Sudanese politician (1898–1985)

Mohamed al-Baghir Ahmed (محمد الباقر احمد; 5 April 1927 – 1992) was a Sudanese military and political figure. He had a distinguished military career, serving in various positions and rising to the rank of Chief of Staff. al-Baghir transitioned to politics and held the position of Minister of the Interior and the first Vice President of Sudan, where he played a significant role after the 1971 failed coup and overseeing the 1972 peace agreement with the South.

== Biography ==

=== Early life and education ===
Mohamed al-Baghir Ahmed was born on 5 April 1927, in El Sofi, located in the Gedaref district of Eastern Sudan. He received his early education in Kassala, followed by Port Sudan, and later attended Omdurman Commercial School. He then joined the Khartoum branch of Cairo University (today's Neelain University), where he completed a Bachelor of Arts degree in geography.

In 1948, al-Baghir enrolled in Sudan's Military College at Wadi Sayyidna, near Omdurman, and graduated as an officer in February 1950. He furthered his military education by attending three courses in England, including one at the Staff College in Camberley in 1961, and two courses in Egypt, including a term at the Egyptian Military Academy in 1968.

=== Military career ===
Upon commissioning, al-Baghir was assigned as an infantry officer to the Eastern Division in 1950. After serving on the general staff of the Infantry School in Omdurman, he was promoted to commanding officer of an infantry regiment within the Eastern Division. He later returned to the Infantry School as an instructor until October 1958, after which he was appointed Chief of Staff of the Southern Command in Juba. In July 1959, he became the Military Governor of Upper Nile Province, and following his Staff College course in England, he joined the Army Headquarters staff in Khartoum.

Although al-Baghir was appointed as military attaché in West Germany in January 1965, diplomatic relations were severed before he could assume the position. Subsequently, he served as the Commander of the Bahr el Ghazal Garrison in the Western Command and was later transferred to the Southern Command as Acting Commander. He became the military attaché at the London embassy in August 1966, but returned a year later when diplomatic relations were severed once again.

Promoted to Brigadier in October 1967, al-Baghir returned to the Southern Command until he was appointed Commandant of the Military College in Omdurman and Commander of Omdurman Garrison in May 1968. Following the May 1969 coup d'état, he retired on pension but was reinstated on 28 December 1969, with the rank of major-general and appointed Deputy Chief of Staff.
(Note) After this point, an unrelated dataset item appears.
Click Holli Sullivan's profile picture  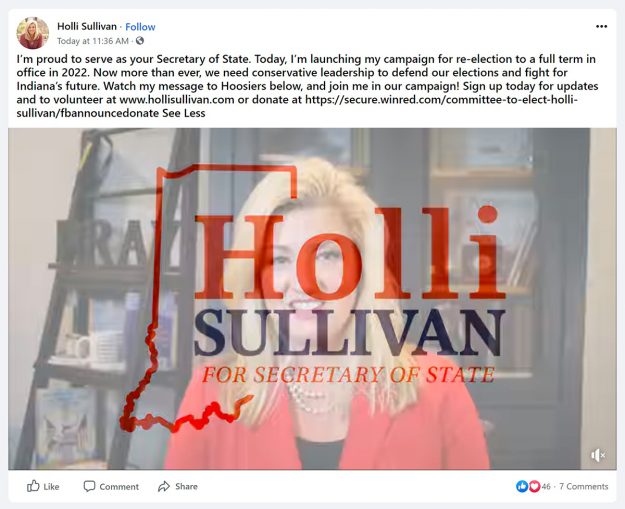[33, 33]

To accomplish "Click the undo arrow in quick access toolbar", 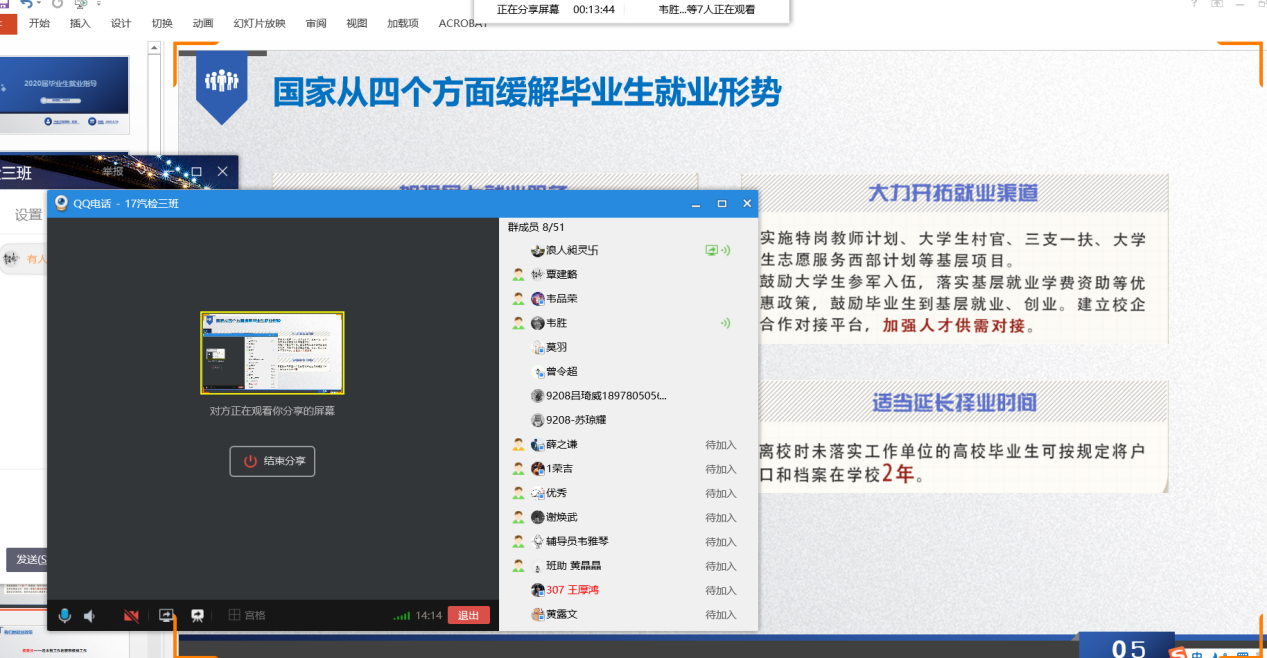I will (x=27, y=4).
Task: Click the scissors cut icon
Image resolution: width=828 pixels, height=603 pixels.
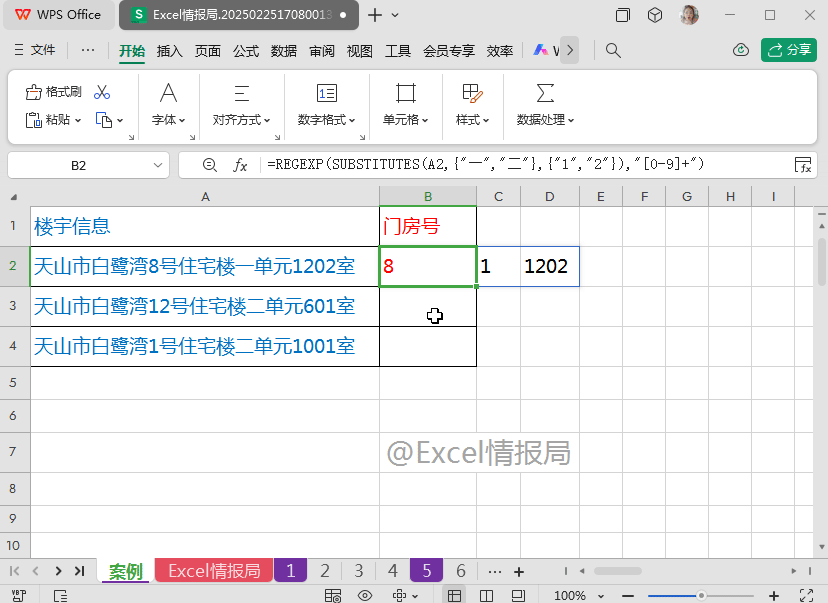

He eventually succeeded Major-General Khalid Hassan Abbas as Chief of Staff on 1 June 1970.

=== Political career ===
Starting in October 1971, al-Baghir served as the Minister of the Interior. During his tenure, he faced the challenge of managing the aftermath of an unsuccessful coup in July, which involved purging Communists from the administration, and overseeing the evaluation of detainees. al-Baghir became the First Vice–President of the Democratic Republic of Sudan from 1972 to 1976. He played a crucial role as one of the signatories in the peace agreement with South Sudan at Addis Ababa on 27 February 1972. In a surprise, al-Baghir submitted his resignation from all his positions to President Jaafar Nimeiry.

=== Personal life and death ===
al-Baghir had a fondness for horses and served as a chairman of the Khartoum Race Club. He died in 1992.